A curfew at Sydney Airport acts as a disincentive for airlines to establish services into the city.
A spokeswoman for Sydney Airport, which has the first right of refusal to operate Badgerys Creek, said: “This is a matter for government, which needs to do everything it can to set up the western Sydney Airport for success to enable it to deliver economic, jobs and tourism growth for western Sydney and NSW.”
Western Sydney Chamber of Commerce head David Borger said that although night-time operations would be a small part of the airport’s activity, it represented a big economic boost in itself, particularly for freight operations such as overnight deliveries to Asia.
The main political beneficiary of Labor’s no-fly zone would be Treasury spokesman Chris Bowen, whose seat of McMahon is north and east of the proposed runway layout, and to a lesser extent Labor frontbencher Ed Husic’s seat of Chifley.

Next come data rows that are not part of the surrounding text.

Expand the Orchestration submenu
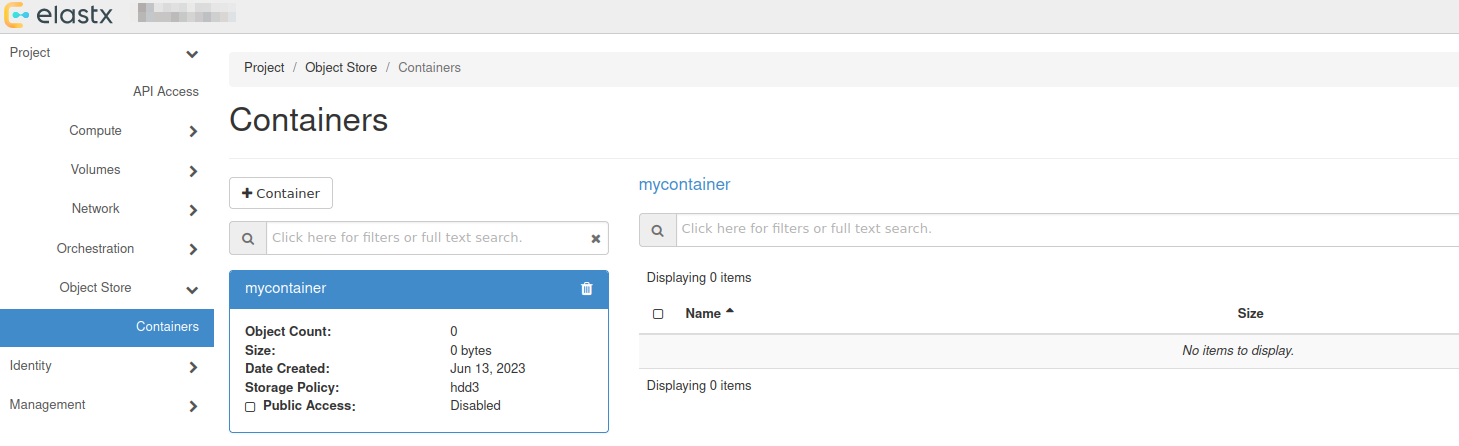 pyautogui.click(x=193, y=250)
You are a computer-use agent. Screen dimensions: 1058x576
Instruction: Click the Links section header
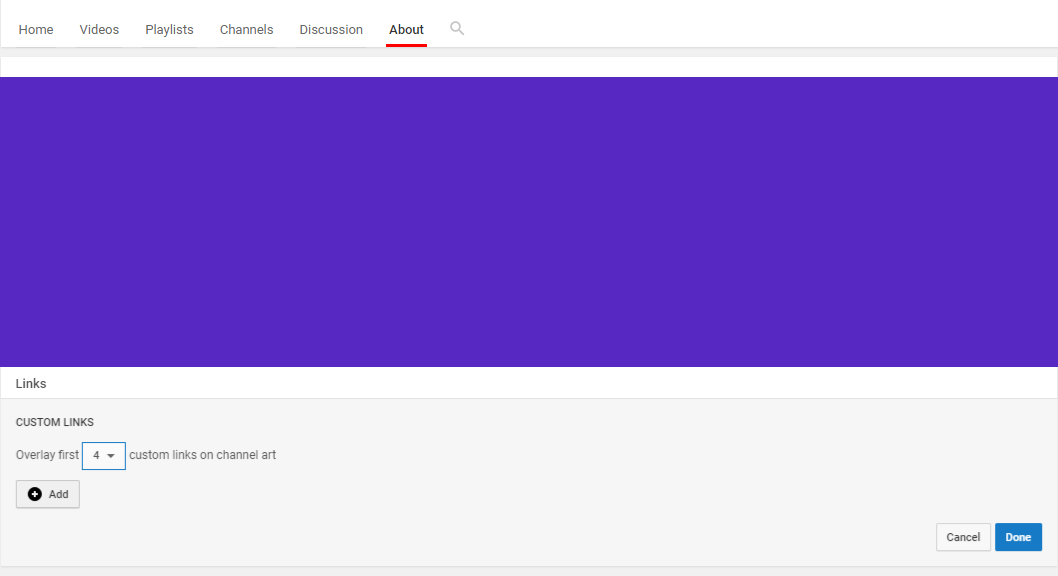tap(30, 383)
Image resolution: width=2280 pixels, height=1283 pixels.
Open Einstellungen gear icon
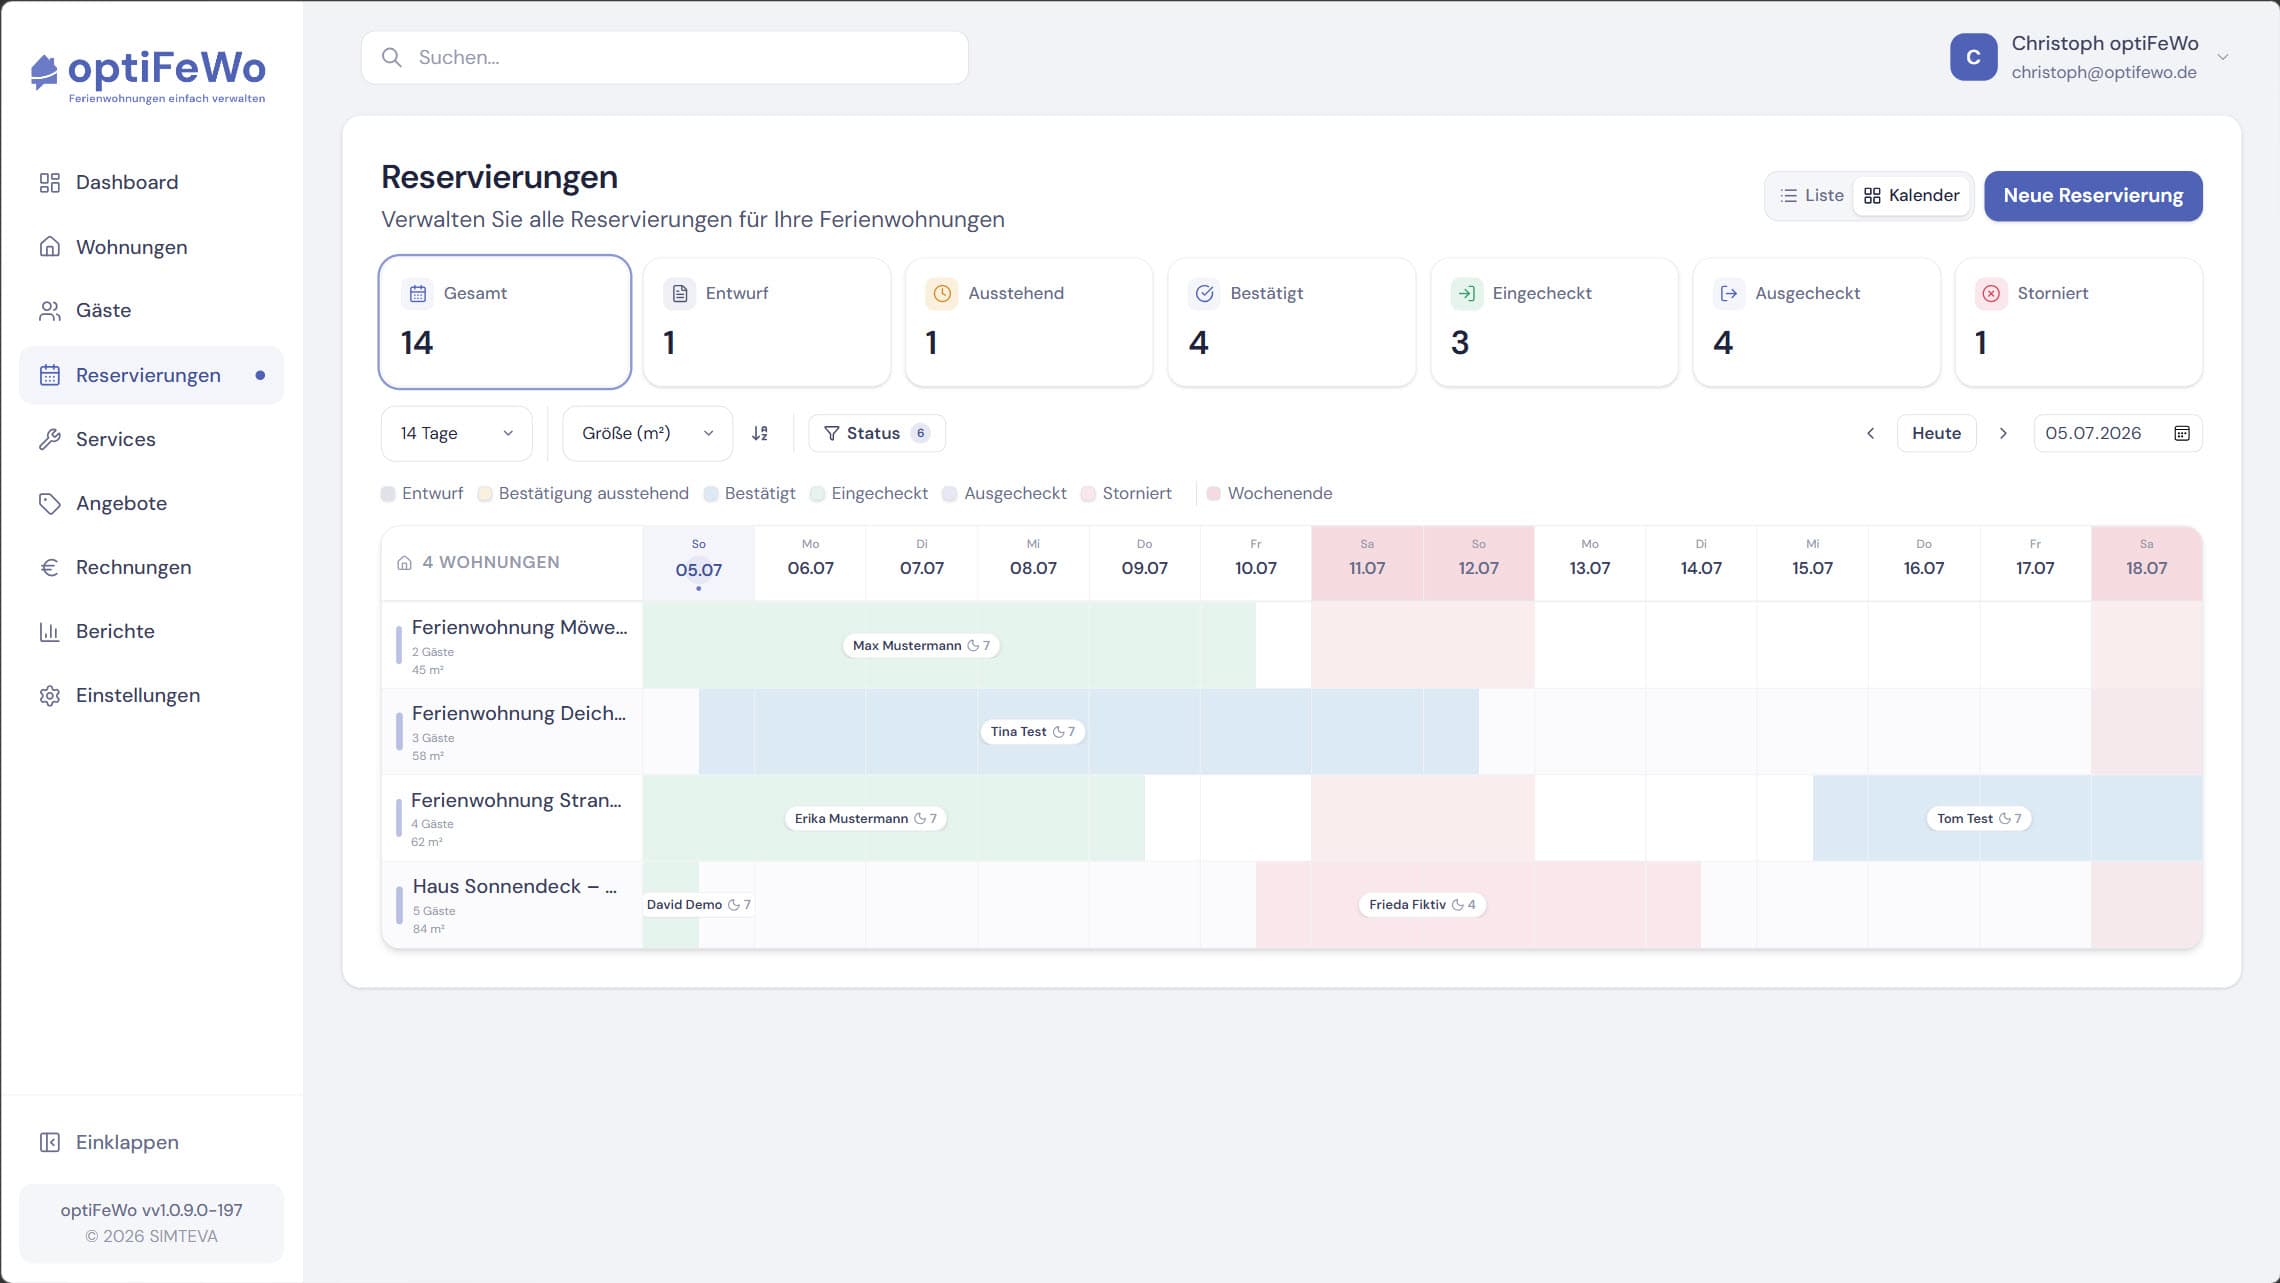pyautogui.click(x=49, y=695)
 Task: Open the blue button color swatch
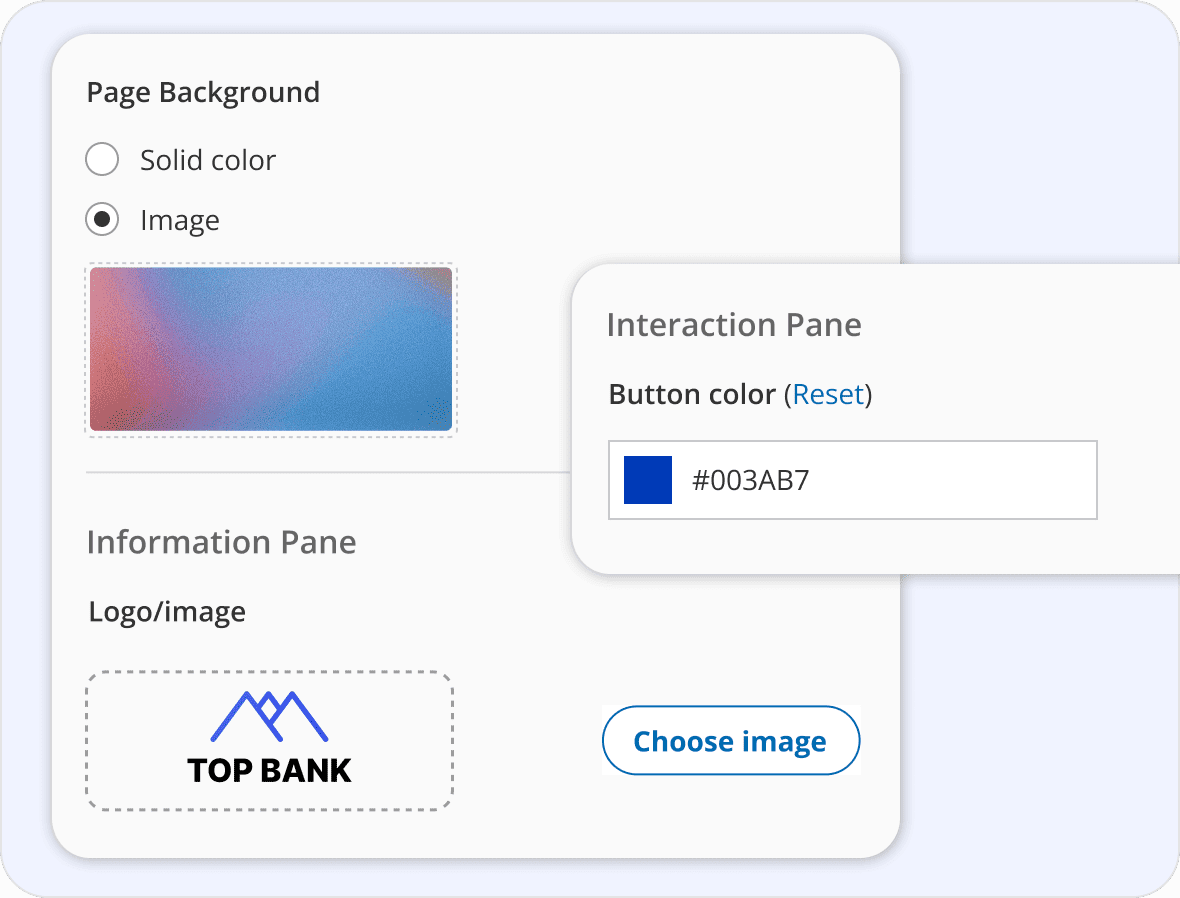[x=648, y=479]
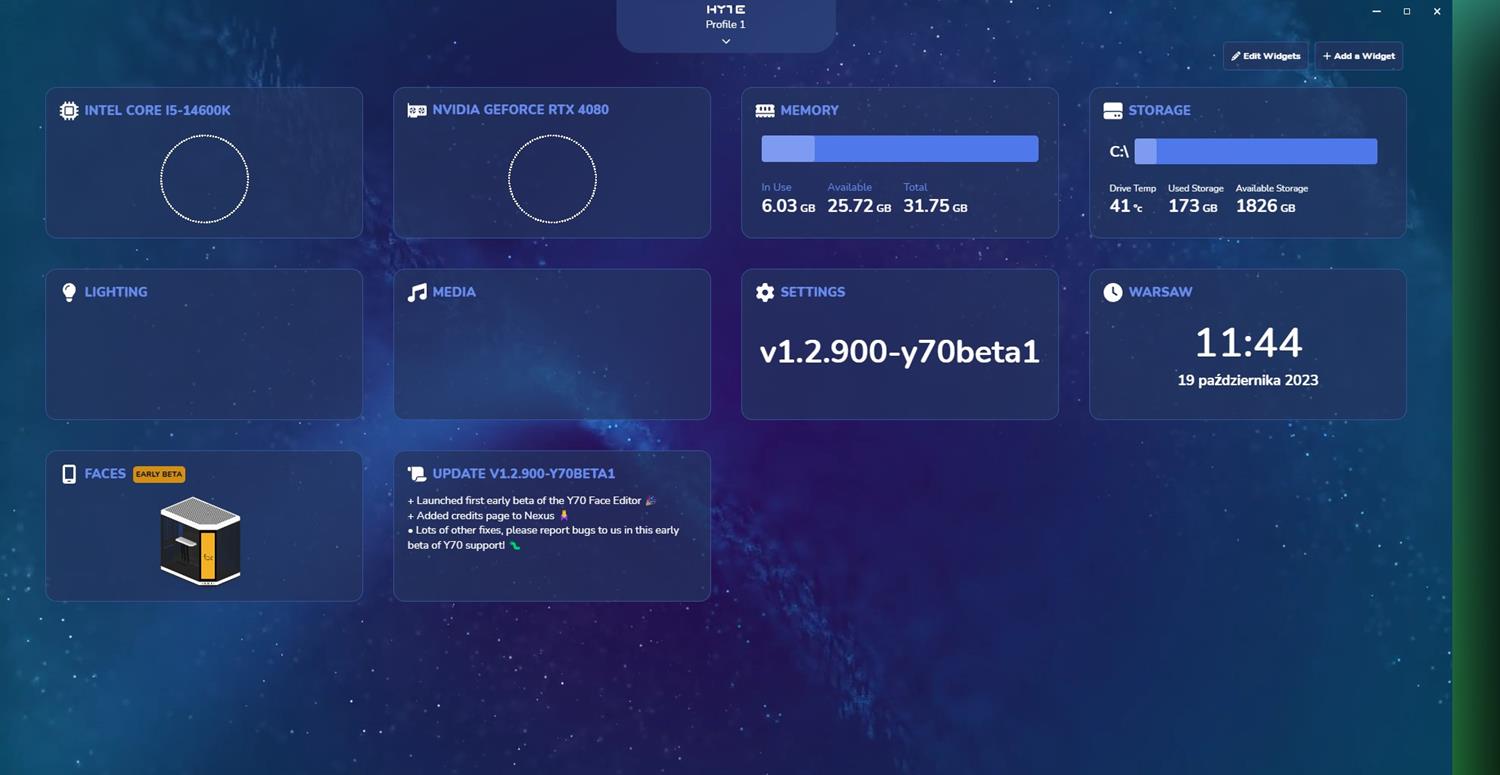Click the Warsaw clock icon
Image resolution: width=1500 pixels, height=775 pixels.
pyautogui.click(x=1113, y=292)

Opinion polls show that the conventional political wisdom of Badgerys Creek airport being a negative is largely a myth.
A Galaxy poll of seven marginal seats in 2013 showed 65 per cent support for the airport.
Labor’s plan allows them to argue they are addressing voters concerns, but the airport’s draft EIS shows that these fears are largely unfounded.
The draft EIS predicts less than five aircraft will use the airport between midnight and 6am by 2030, by which time the airport will handle about 10 million passengers a year.
Even at the morning peak, the airport is expected to handle 20 aircraft movements an hour, about a quarter of Kingsford Smith’s maximum.
Labor’s infrastructure and transport spokesman Anthony Albanese denied the policy was just to appease voters, saying it would protect residents from night-time noise while allowing for economic benefits.
The draft EIS says that even in the most extreme of scenarios — a fully laden 747 using maximum thrust at take-off — only 10 houses to the southwest of the runway would be affected by the highest level of noise by 2050.
It also says 747s are likely to have been largely phased out of operation by then, replaced by quieter aircraft.